[Opening EXERCISE DATA section]

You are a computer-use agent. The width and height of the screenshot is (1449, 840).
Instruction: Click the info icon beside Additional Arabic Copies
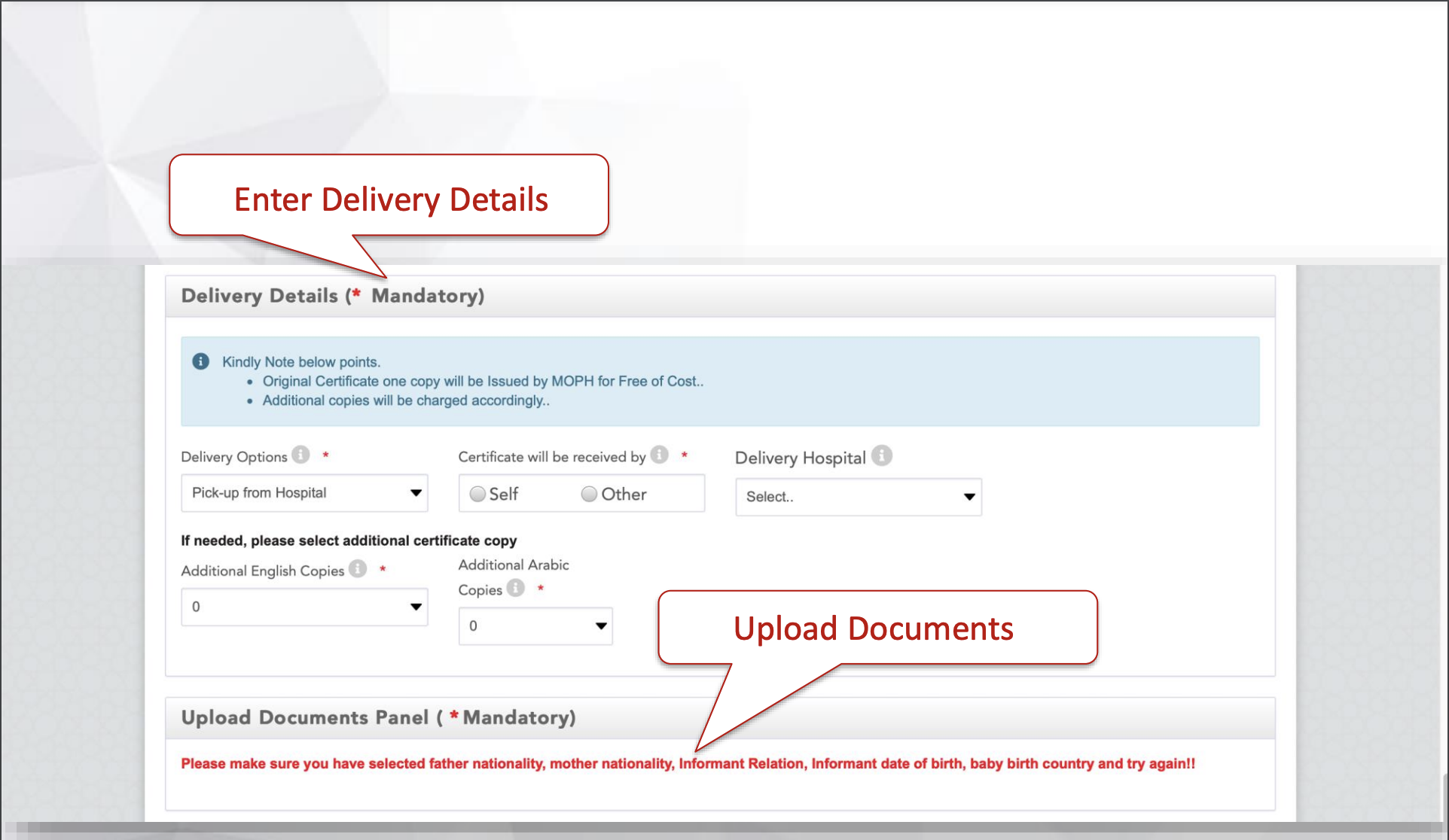[514, 589]
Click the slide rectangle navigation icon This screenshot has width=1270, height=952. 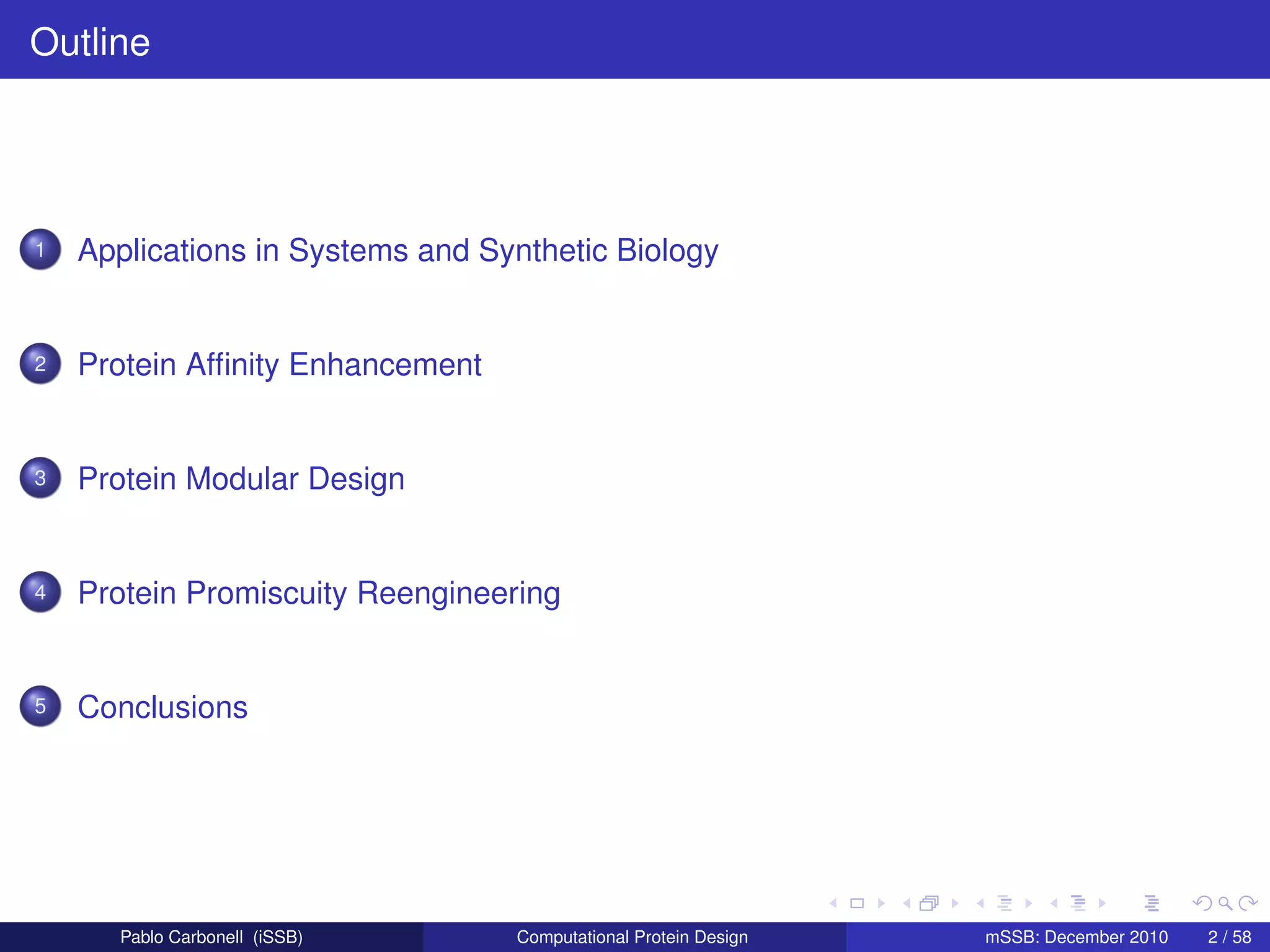pyautogui.click(x=857, y=903)
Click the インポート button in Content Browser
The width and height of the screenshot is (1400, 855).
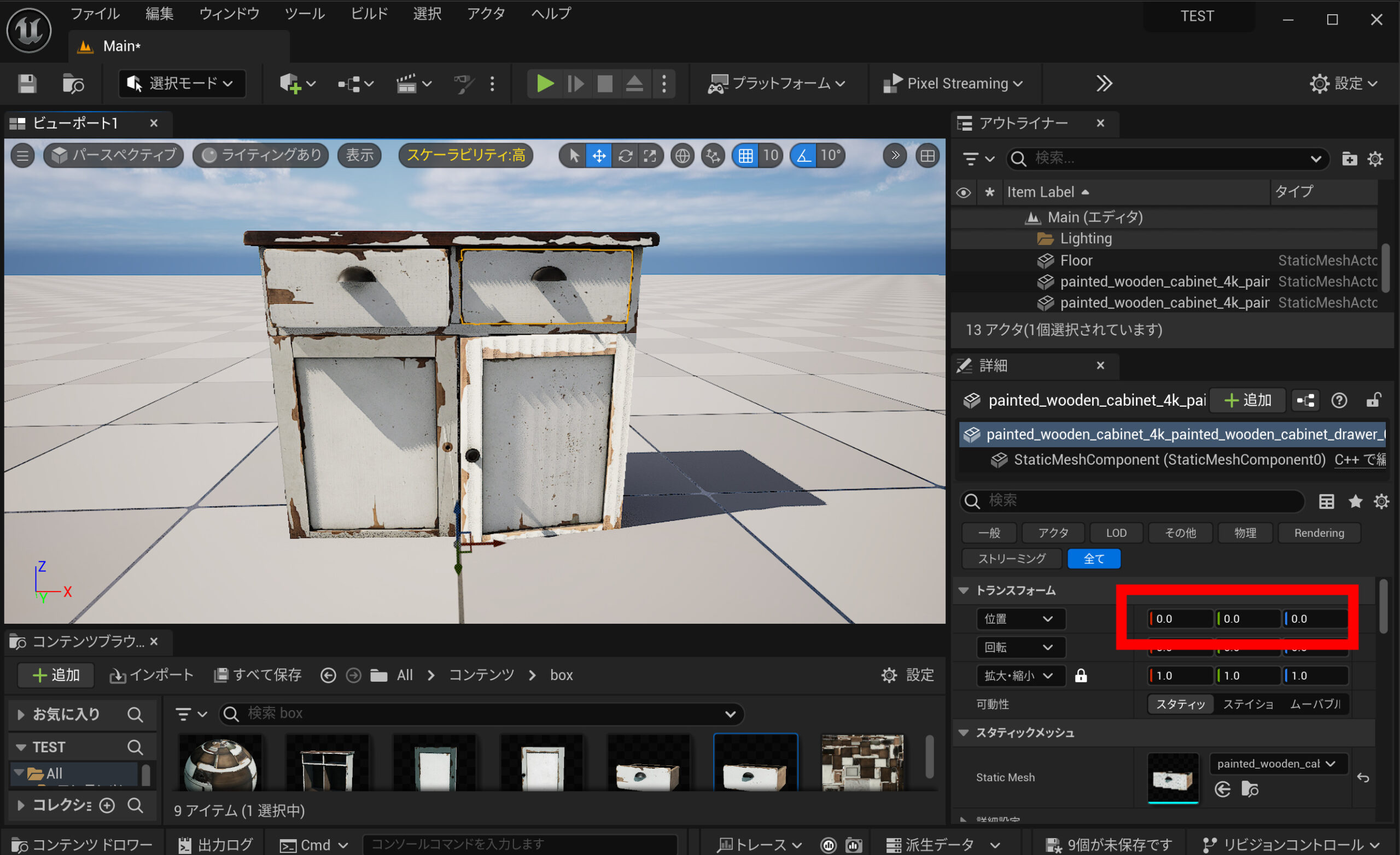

[Closing EXERCISE DATA section]

Exactly the lines from the line containing "Click the インポート button in Content Browser" to the end of the records need to be copied, both ends included, with pictures left out.

Click the インポート button in Content Browser
The width and height of the screenshot is (1400, 855).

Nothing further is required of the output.